In the tests as written, phase0-expand-flow
expands the initial syntax at expansion time of the test module, but the remainder of the test (eg. calling deforest-pass
and deforested?
) happens at run-time. That is, this test:
(deforested? (syntax->datum
(deforest-pass
(phase0-expand-flow
#'(>< (~>> (filter odd?) (map sqr)))))))
Expands to something like:
(deforested? (syntax->datum
(deforest-pass
#'(amp
(thread
(#%blanket-template
((#%host-expression filter)
(#%host-expression odd?)
__))
(#%blanket-template
((#%host-expression map)
(#%host-expression sqr)
__)))))))
and then that runs at runtime. The problem is that because the nonterminal
property is not preserved, when running with racket -y
the property is lost after expansion time and is thus missing when running deforest-pass
at runtime.
I suggest instead running the entire compiler pipeline at expansion time, and only returning a boolean to runtime. This makes sure that the compiler runs in the same way it will in a real program---at phase 1, and without any step of serialization between expansion and compilation. Here's a test that works file with both racket
and racket -y
:
#lang racket/base
(require
(for-syntax racket/base racket/string)
qi/flow/core/compiler
qi/flow/core/deforest
;; necessary to recognize and expand core forms correctly
qi/flow/extended/expander
;; necessary to correctly expand the right-threading form
qi/flow/extended/forms
(submod qi/flow/extended/expander invoke)
syntax/macro-testing
rackunit)
(begin-for-syntax
(define (deforested? exp)
(string-contains? (format "~a" exp) "cstream")))
(check-true
(phase1-eval
(deforested? (syntax->datum
(deforest-pass
(expand-flow
#'(>< (~>> (filter odd?) (map sqr)))))))))
@michaelballantyne Ok, thanks for the explanation! That definitely helps to understand what's going on.

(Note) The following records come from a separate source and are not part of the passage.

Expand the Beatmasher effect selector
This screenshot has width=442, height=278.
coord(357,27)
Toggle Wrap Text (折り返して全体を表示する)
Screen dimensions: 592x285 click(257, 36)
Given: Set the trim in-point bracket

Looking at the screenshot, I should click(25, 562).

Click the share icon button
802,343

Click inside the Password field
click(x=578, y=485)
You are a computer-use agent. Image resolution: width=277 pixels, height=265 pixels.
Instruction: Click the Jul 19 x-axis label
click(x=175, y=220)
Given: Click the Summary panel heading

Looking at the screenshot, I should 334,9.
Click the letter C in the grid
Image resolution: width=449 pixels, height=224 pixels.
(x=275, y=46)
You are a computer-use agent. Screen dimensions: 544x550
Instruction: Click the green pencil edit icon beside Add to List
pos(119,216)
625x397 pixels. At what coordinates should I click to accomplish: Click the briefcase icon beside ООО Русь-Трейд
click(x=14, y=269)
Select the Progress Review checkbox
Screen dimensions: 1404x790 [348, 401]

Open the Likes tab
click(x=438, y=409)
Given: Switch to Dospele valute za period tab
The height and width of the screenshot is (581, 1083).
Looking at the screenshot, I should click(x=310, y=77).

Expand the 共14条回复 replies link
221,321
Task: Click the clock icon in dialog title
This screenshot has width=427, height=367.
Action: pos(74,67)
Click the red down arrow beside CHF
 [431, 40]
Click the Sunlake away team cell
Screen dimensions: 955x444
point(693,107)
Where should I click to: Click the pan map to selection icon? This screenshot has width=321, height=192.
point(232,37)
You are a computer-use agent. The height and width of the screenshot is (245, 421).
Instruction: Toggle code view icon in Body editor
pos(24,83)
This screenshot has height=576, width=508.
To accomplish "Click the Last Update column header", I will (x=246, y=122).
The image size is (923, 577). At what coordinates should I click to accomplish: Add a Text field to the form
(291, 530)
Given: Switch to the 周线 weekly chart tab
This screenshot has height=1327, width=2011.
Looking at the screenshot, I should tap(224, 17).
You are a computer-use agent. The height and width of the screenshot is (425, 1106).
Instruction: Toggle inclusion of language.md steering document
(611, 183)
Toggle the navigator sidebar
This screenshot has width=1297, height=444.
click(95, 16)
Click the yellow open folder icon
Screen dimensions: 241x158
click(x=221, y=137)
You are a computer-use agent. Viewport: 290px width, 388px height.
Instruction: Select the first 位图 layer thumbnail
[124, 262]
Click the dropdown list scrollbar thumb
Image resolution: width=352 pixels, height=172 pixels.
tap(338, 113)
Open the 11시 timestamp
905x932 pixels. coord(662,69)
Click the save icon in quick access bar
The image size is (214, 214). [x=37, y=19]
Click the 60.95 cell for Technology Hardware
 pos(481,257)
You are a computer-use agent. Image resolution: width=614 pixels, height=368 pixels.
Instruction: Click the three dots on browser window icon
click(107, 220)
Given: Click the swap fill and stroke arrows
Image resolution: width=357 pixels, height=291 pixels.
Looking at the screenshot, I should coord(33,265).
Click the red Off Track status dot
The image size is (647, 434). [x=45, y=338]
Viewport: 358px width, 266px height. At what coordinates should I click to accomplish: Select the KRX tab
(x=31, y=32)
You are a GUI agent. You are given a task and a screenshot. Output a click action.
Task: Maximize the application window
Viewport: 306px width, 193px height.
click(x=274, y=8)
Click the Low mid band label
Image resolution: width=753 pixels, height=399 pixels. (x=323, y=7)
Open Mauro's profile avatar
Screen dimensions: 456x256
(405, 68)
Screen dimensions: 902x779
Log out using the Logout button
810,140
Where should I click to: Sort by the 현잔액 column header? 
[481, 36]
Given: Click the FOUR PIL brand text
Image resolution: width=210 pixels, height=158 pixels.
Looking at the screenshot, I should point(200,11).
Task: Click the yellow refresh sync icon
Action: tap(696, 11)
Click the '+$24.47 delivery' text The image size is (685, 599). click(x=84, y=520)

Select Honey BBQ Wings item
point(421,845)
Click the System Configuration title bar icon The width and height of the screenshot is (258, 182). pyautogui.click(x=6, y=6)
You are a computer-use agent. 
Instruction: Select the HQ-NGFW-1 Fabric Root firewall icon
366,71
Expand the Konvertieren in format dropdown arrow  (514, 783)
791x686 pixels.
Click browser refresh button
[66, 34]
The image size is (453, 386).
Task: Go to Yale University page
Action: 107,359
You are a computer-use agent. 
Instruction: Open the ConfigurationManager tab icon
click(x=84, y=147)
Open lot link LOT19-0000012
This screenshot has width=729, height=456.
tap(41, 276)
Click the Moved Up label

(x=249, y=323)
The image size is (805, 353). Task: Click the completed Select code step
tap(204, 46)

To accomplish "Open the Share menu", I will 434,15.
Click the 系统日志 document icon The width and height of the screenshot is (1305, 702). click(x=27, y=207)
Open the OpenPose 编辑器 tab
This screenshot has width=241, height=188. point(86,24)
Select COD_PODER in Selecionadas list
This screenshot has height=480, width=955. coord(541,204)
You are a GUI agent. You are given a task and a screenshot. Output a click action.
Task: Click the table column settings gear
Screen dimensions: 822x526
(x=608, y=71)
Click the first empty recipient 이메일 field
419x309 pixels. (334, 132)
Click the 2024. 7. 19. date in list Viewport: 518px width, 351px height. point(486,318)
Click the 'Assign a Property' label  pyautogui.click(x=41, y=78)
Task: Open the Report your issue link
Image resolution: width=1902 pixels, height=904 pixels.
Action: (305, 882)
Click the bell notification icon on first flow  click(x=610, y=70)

I'll have to think about how to refactor the tests to do the checks in phase 1, and I think if I can get this test to pass, that should help reveal how to address the original problem with the long-functional-pipeline
benchmark.
I've fixed that specific test to run in phase 1, verified that it is capable of detecting the failure to propagate nonterminal
across normalization → deforestation, and then added the fix, which was to simply attach the property to the top level flow expression that is being compiled.
I'm assuming that:
nonterminal
property after normalization, without first checking whether the expansion had that property attached to begin with.find-and-map
constructs transformed syntax using datum->syntax
, passing the input syntax for the srcloc
and prop
arguments (thanks @benknoble for reminding me of this!), that every component syntax object that is modified already propagates the nonterminal
property, so that it's only the toplevel expression that a priori doesn't propagate the property (which it now does).Does that sound right?
One general impression is that although the addition of the syntax property appeared a simple solution at first, it does make things a bit harder to reason about. We should revisit this at some point (after the release 😄)
Now I need to push the remaining tests into phase 1, and I think the PR should be ready at that point.
One "Interesting" thing @dzoep : long-functional-pipeline
now does get deforested (yay!), but it's only about 1.5x faster than Racket, when I think we are expecting about length-of-the-pipeline times faster, in this case 6-7, depending on whether values
is normalized away by Racket as we do it).
- Since
find-and-map
constructs transformed syntax usingdatum->syntax
, passing the input syntax for thesrcloc
andprop
arguments (thanks @benknoble for reminding me of this!), that every component syntax object that is modified already propagates thenonterminal
property, so that it's only the toplevel expression that a priori doesn't propagate the property (which it now does).
Isn't find-and-map pretty crucial to the compiler or expander? I'm actually very shocked it needs to use datum->syntax this way, then, and think that suggests a possible [architectural? design? implementation?] flaw (because I would expect Racket macros and other compile-time code to not need that kind of low-level tool in most cases).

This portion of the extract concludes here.